Skip to content

Conversation

@niaow
Copy link
Member

@niaow niaow commented Dec 1, 2025

The allocator originally just looped through the blocks until it found a sufficiently-long range. This is simple, but it fragments very easily and can degrade to a full heap scan for long requests.

Instead, we now maintain a sorted nested list of free ranges by size. The allocator will select the shortest sufficient-length range, generally reducing fragmentation. This data structure can find a range in time directly proportional to the requested length.
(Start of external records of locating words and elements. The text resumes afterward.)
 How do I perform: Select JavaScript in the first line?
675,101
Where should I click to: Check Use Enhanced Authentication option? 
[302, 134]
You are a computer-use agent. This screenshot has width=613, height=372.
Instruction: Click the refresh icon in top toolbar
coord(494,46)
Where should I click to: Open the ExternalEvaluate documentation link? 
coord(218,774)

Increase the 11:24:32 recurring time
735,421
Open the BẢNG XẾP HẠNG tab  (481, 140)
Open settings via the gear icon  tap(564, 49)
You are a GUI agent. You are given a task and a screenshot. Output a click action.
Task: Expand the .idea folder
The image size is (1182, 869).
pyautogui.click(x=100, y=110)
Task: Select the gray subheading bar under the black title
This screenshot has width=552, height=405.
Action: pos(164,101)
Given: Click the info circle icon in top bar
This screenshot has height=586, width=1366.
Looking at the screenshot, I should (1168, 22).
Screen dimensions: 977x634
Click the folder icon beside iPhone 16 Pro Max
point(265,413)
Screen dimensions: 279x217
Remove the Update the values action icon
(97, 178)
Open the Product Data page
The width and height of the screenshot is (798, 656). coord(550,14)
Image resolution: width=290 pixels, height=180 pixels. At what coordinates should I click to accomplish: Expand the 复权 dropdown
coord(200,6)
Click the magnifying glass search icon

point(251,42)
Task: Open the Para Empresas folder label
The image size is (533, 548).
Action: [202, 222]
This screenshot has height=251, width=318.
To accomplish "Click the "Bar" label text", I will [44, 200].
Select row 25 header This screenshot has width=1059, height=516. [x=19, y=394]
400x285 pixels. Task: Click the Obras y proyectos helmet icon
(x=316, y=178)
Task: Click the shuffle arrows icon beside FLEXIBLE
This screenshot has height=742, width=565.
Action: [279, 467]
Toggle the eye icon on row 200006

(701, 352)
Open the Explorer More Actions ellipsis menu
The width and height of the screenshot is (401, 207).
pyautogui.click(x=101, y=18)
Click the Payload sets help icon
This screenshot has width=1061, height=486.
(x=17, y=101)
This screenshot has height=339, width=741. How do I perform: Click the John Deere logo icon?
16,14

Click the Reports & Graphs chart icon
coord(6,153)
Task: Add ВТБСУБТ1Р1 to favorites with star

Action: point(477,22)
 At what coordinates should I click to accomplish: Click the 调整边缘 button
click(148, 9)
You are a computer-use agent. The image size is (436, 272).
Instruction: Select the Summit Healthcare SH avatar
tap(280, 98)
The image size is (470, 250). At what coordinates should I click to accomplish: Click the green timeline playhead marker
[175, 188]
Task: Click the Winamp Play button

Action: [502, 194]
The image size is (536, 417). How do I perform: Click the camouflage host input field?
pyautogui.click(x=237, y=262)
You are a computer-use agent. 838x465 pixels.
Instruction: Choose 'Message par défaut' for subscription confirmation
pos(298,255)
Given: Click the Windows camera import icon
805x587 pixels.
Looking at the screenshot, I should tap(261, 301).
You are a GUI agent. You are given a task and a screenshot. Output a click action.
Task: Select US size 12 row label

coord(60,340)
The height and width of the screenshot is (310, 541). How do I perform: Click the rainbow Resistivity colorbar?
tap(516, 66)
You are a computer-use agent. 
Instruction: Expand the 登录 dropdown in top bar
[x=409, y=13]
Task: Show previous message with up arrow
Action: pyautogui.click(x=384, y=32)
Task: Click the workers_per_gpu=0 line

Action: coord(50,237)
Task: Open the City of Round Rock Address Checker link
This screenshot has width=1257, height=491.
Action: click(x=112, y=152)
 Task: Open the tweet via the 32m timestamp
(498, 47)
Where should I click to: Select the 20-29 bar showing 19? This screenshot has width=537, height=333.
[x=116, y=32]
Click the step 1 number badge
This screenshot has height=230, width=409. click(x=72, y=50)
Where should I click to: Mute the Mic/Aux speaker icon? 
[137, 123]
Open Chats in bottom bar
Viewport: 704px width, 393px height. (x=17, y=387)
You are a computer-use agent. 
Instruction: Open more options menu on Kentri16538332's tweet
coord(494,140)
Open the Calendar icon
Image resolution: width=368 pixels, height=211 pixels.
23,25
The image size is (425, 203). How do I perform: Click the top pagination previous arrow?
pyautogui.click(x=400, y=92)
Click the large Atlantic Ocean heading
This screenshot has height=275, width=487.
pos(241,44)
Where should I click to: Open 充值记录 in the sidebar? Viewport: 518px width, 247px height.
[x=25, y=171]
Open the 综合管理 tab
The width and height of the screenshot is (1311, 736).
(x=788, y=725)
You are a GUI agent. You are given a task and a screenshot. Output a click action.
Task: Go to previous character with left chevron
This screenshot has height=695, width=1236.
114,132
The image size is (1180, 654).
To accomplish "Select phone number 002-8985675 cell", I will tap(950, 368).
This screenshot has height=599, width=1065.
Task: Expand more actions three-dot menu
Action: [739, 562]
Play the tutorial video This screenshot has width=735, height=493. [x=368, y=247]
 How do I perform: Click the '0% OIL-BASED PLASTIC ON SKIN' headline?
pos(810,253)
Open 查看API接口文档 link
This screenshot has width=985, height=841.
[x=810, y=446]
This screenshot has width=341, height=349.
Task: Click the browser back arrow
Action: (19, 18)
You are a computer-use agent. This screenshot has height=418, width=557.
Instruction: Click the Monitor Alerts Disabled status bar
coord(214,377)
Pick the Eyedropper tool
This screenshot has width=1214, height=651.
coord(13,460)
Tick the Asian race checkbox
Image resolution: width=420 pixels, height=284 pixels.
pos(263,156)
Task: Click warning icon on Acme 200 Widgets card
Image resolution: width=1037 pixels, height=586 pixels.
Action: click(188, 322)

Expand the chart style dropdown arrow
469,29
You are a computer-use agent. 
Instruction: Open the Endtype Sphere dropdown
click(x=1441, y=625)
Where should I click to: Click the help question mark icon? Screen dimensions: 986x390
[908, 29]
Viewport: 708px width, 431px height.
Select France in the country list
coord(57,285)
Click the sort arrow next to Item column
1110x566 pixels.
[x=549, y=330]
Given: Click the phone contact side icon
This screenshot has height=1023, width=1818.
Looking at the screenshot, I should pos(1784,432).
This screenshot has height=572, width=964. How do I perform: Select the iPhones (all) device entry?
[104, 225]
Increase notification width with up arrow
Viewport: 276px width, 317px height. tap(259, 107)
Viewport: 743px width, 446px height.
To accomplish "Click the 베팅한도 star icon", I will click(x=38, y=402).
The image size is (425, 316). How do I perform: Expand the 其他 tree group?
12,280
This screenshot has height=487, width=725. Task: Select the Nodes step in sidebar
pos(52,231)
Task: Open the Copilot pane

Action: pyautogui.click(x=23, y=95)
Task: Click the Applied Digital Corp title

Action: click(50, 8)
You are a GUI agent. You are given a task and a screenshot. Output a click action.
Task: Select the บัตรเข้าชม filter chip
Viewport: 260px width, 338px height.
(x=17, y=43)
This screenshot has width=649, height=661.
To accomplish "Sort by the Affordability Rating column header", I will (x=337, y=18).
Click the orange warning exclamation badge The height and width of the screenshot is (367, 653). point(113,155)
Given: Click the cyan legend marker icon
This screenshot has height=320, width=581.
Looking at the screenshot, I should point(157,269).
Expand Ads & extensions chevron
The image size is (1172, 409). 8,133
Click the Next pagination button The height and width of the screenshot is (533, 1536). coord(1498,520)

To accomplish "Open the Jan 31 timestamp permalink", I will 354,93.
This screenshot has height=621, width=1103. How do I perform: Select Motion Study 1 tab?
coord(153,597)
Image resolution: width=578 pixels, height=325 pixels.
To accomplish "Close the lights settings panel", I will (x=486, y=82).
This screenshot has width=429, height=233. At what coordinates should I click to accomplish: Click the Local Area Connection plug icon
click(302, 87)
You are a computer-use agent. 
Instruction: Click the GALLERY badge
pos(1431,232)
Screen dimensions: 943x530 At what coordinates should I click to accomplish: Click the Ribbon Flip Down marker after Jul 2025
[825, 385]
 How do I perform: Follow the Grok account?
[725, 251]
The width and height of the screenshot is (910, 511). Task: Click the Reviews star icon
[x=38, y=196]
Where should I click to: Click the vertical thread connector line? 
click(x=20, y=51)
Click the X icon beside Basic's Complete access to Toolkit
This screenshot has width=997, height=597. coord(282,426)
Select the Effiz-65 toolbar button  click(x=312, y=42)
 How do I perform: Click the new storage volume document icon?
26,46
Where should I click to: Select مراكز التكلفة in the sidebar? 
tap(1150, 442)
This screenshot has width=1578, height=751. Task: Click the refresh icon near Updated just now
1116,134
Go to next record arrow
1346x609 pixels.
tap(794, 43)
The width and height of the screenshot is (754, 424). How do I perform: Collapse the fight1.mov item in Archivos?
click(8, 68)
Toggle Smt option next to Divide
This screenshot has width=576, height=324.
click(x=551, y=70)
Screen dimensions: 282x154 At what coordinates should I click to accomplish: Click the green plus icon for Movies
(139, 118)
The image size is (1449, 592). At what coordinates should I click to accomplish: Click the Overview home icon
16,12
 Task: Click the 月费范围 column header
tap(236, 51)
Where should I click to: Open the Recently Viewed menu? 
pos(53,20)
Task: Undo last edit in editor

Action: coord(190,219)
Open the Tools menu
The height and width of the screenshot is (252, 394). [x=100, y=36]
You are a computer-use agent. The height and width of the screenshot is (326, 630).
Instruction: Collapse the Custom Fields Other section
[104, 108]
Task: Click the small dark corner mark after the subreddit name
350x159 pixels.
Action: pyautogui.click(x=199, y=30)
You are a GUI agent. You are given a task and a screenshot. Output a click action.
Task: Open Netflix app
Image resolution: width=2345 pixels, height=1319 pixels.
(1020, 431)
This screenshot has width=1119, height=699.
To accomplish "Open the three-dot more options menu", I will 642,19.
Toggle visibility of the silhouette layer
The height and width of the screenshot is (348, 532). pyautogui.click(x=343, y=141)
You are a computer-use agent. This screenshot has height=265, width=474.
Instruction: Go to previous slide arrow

Performance in the problematic go/format benchmark:

                    │ linear.txt  │            best-fit.txt             │
                    │   sec/op    │   sec/op     vs base                │
Format/array1-10000   31.77m ± 4%   25.71m ± 2%  -19.08% (p=0.000 n=20)

                    │  linear.txt  │             best-fit.txt             │
                    │     B/s      │     B/s       vs base                │
Format/array1-10000   1.945Mi ± 4%   2.403Mi ± 2%  +23.53% (p=0.000 n=20)

The allocator originally just looped through the blocks until it found a sufficiently-long range.
This is simple, but it fragments very easily and can degrade to a full heap scan for long requests.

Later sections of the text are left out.